*Goal of the exercise*
The complete listing should be restated exactly.

┄┄┄┄┄┄┄┄┄┄

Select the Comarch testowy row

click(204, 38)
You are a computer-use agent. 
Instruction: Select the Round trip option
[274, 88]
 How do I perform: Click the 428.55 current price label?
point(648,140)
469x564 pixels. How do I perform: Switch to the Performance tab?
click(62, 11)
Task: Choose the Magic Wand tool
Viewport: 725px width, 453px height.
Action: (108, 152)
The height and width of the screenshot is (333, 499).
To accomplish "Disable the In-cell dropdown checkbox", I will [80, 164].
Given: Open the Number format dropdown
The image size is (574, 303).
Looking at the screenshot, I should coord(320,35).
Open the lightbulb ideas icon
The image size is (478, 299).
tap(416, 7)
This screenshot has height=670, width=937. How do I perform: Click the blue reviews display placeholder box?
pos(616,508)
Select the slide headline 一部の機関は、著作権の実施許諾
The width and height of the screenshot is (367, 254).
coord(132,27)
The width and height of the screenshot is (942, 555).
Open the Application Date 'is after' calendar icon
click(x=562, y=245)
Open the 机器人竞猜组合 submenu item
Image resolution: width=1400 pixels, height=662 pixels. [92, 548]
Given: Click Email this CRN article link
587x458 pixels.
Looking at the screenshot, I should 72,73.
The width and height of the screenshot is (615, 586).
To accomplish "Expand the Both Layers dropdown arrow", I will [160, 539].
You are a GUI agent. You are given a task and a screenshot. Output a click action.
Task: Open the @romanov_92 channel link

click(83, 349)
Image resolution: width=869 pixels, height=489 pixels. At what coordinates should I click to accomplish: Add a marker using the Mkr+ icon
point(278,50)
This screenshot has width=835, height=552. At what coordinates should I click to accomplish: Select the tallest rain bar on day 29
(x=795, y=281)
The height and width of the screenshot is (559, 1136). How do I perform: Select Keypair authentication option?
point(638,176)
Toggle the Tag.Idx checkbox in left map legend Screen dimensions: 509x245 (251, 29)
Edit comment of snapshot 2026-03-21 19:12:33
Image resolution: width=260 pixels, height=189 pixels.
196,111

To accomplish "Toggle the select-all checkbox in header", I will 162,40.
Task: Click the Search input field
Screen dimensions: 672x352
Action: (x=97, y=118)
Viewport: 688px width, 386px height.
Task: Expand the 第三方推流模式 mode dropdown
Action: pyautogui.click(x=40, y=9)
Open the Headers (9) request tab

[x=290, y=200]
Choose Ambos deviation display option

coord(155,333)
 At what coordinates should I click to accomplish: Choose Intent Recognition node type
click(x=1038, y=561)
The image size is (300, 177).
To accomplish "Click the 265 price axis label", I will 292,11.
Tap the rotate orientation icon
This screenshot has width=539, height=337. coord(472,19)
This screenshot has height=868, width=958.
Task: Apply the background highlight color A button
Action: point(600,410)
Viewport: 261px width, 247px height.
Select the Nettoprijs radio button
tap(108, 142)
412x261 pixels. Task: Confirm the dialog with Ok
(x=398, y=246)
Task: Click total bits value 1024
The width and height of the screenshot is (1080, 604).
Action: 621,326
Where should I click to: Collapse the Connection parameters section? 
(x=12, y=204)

┄┄┄┄┄┄┄┄┄┄

*Output for this exercise*
Select the Comarch testowy row

click(204, 38)
You are a computer-use agent. 
Instruction: Select the Round trip option
[274, 88]
 How do I perform: Click the 428.55 current price label?
point(648,140)
469x564 pixels. How do I perform: Switch to the Performance tab?
click(62, 11)
Task: Choose the Magic Wand tool
Viewport: 725px width, 453px height.
Action: (108, 152)
The height and width of the screenshot is (333, 499).
To accomplish "Disable the In-cell dropdown checkbox", I will [80, 164].
Given: Open the Number format dropdown
The image size is (574, 303).
Looking at the screenshot, I should coord(320,35).
Open the lightbulb ideas icon
The image size is (478, 299).
tap(416, 7)
This screenshot has height=670, width=937. How do I perform: Click the blue reviews display placeholder box?
pos(616,508)
Select the slide headline 一部の機関は、著作権の実施許諾
The width and height of the screenshot is (367, 254).
coord(132,27)
The width and height of the screenshot is (942, 555).
Open the Application Date 'is after' calendar icon
click(x=562, y=245)
Open the 机器人竞猜组合 submenu item
Image resolution: width=1400 pixels, height=662 pixels. [92, 548]
Given: Click Email this CRN article link
587x458 pixels.
Looking at the screenshot, I should 72,73.
The width and height of the screenshot is (615, 586).
To accomplish "Expand the Both Layers dropdown arrow", I will [160, 539].
You are a GUI agent. You are given a task and a screenshot. Output a click action.
Task: Open the @romanov_92 channel link

click(83, 349)
Image resolution: width=869 pixels, height=489 pixels. At what coordinates should I click to accomplish: Add a marker using the Mkr+ icon
point(278,50)
This screenshot has width=835, height=552. At what coordinates should I click to accomplish: Select the tallest rain bar on day 29
(x=795, y=281)
The height and width of the screenshot is (559, 1136). How do I perform: Select Keypair authentication option?
point(638,176)
Toggle the Tag.Idx checkbox in left map legend Screen dimensions: 509x245 (251, 29)
Edit comment of snapshot 2026-03-21 19:12:33
Image resolution: width=260 pixels, height=189 pixels.
196,111

To accomplish "Toggle the select-all checkbox in header", I will 162,40.
Task: Click the Search input field
Screen dimensions: 672x352
Action: (x=97, y=118)
Viewport: 688px width, 386px height.
Task: Expand the 第三方推流模式 mode dropdown
Action: pyautogui.click(x=40, y=9)
Open the Headers (9) request tab

[x=290, y=200]
Choose Ambos deviation display option

coord(155,333)
 At what coordinates should I click to accomplish: Choose Intent Recognition node type
click(x=1038, y=561)
The image size is (300, 177).
To accomplish "Click the 265 price axis label", I will 292,11.
Tap the rotate orientation icon
This screenshot has width=539, height=337. coord(472,19)
This screenshot has height=868, width=958.
Task: Apply the background highlight color A button
Action: point(600,410)
Viewport: 261px width, 247px height.
Select the Nettoprijs radio button
tap(108, 142)
412x261 pixels. Task: Confirm the dialog with Ok
(x=398, y=246)
Task: Click total bits value 1024
The width and height of the screenshot is (1080, 604).
Action: 621,326
Where should I click to: Collapse the Connection parameters section? 
(x=12, y=204)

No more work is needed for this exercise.